TASK INPUTS:
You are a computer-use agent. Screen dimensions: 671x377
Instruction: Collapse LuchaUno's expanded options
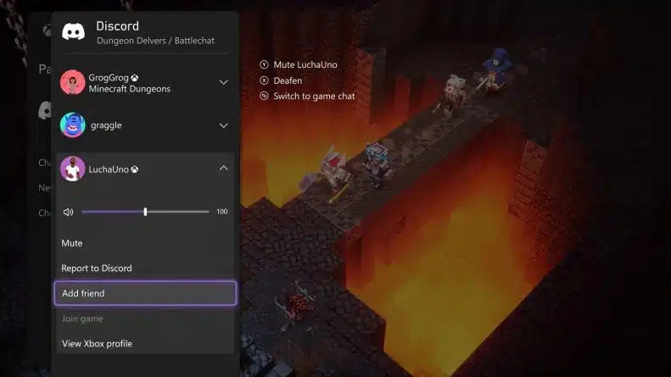[224, 169]
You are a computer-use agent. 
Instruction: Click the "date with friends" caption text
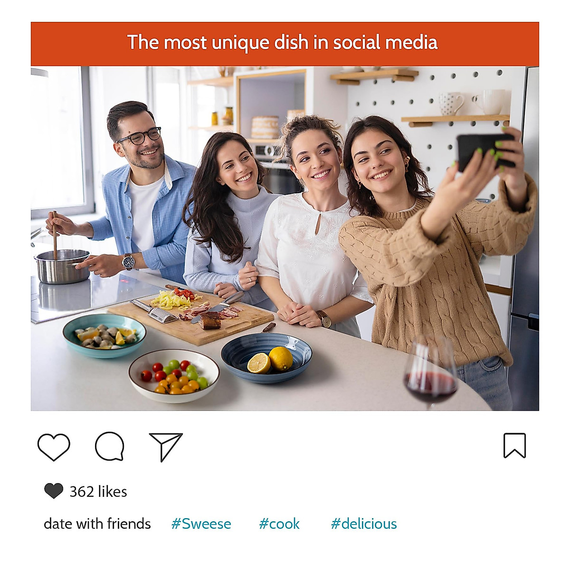coord(97,523)
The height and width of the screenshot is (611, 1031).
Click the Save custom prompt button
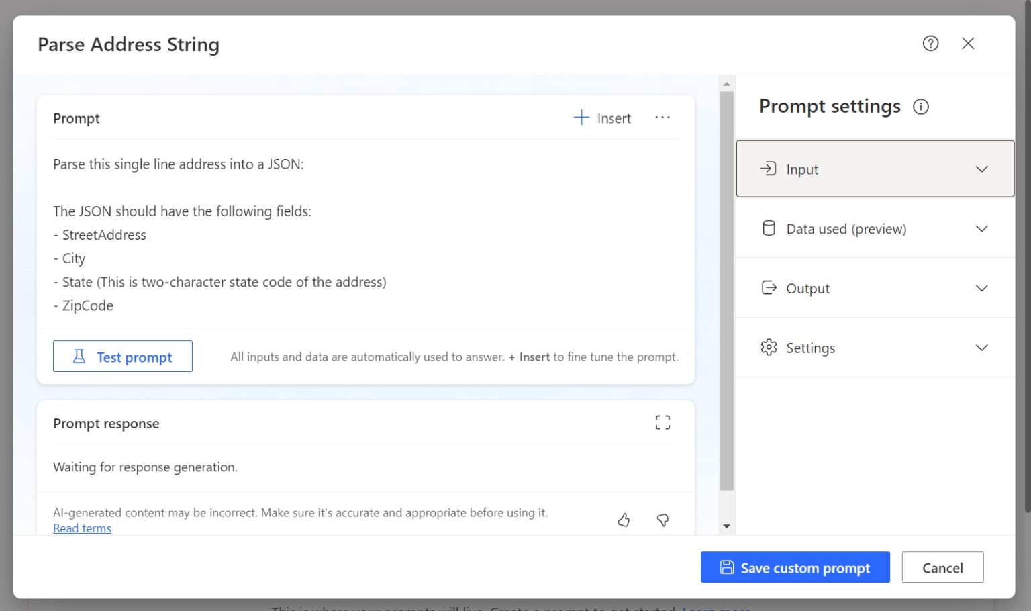(795, 567)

EXERCISE PROMPT: Exclude the pictures and repeat the entries word for word.

WRITTEN REPLY:
You are a computer-use agent. Screen dimensions: 671x377
Instruction: Collapse LuchaUno's expanded options
[224, 169]
You are a computer-use agent. 
Instruction: Click the "date with friends" caption text
coord(97,523)
The height and width of the screenshot is (611, 1031).
Click the Save custom prompt button
(795, 567)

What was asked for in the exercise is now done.